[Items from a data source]
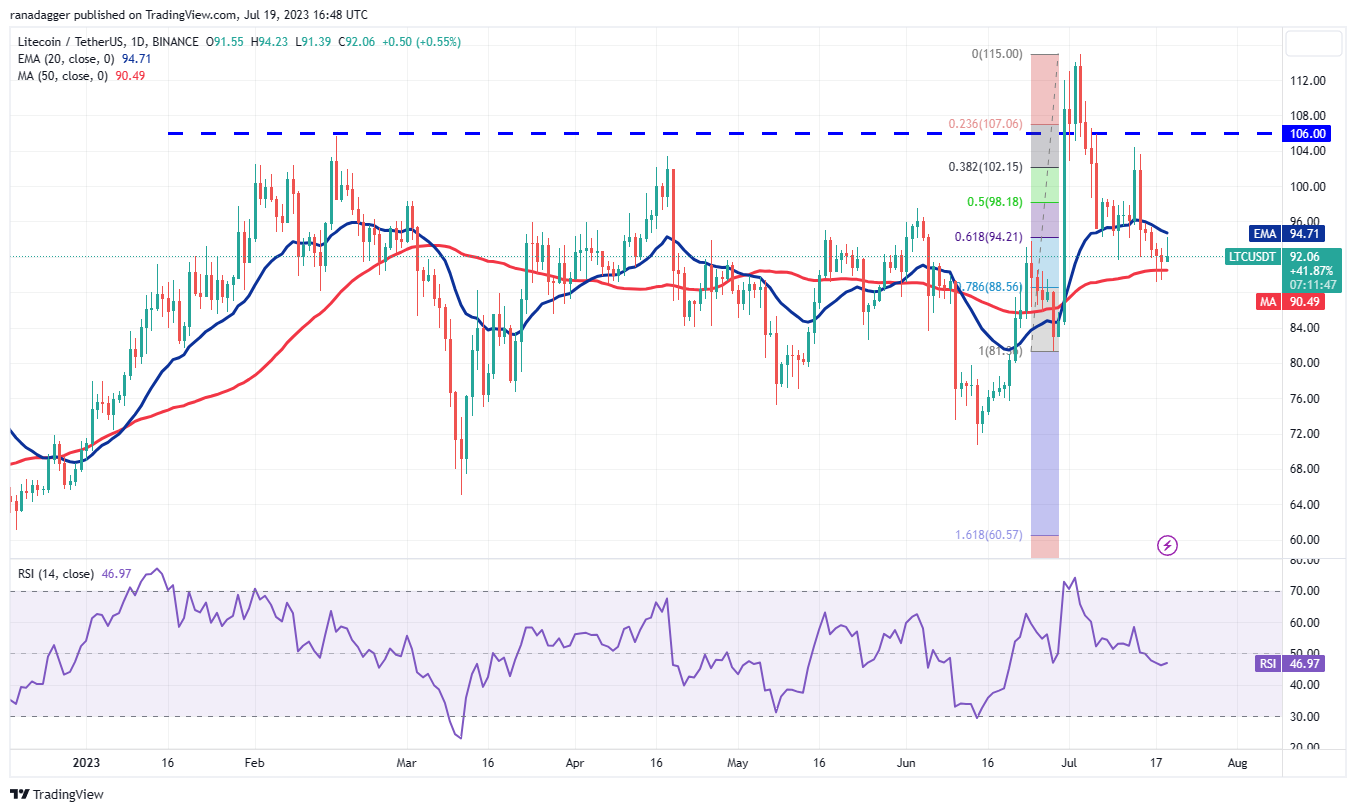Click the purple lightning event icon

click(1167, 545)
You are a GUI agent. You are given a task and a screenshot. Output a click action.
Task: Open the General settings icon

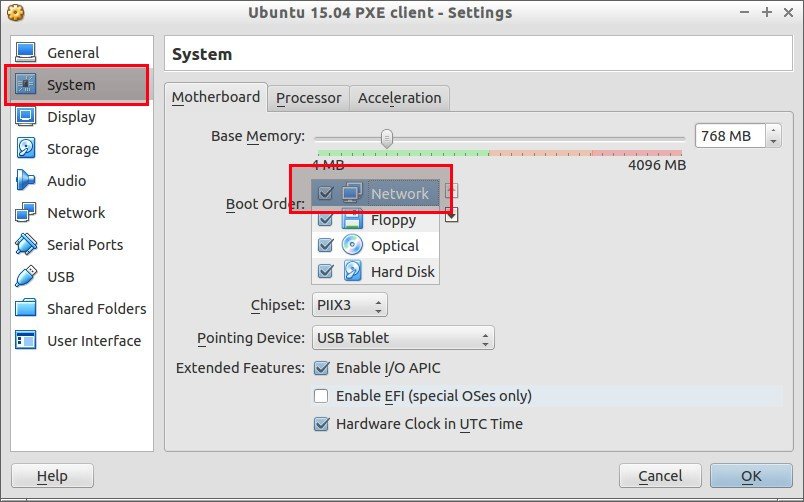coord(26,52)
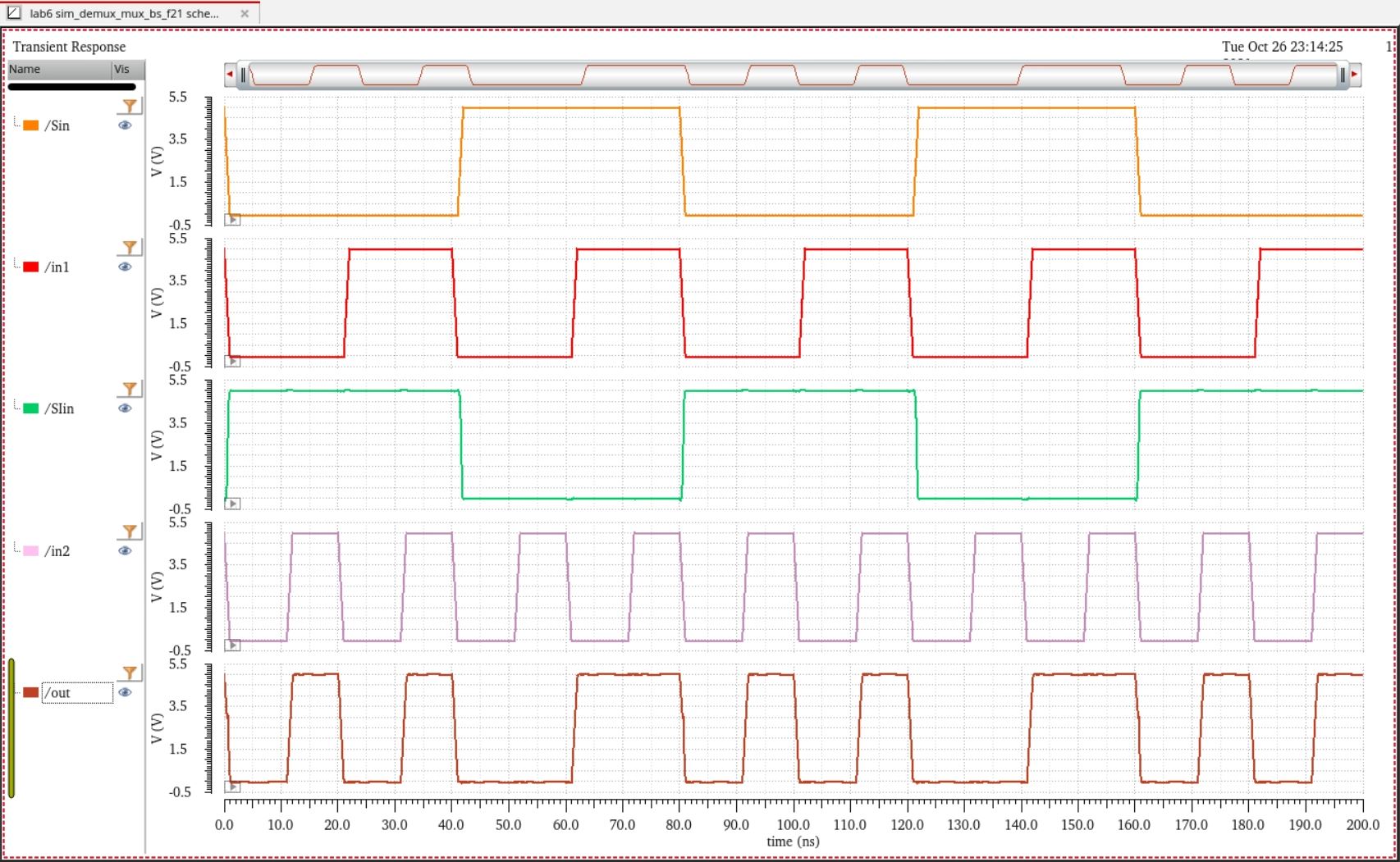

■ **Exercise**
The lines to return run from the line containing "You are a GUI" through the last line of the records. Give them exactly, omitting pictures.

■ **Expected answer**
You are a GUI agent. You are given a task and a screenshot. Output a click action.
Task: Open the General settings icon

coord(26,52)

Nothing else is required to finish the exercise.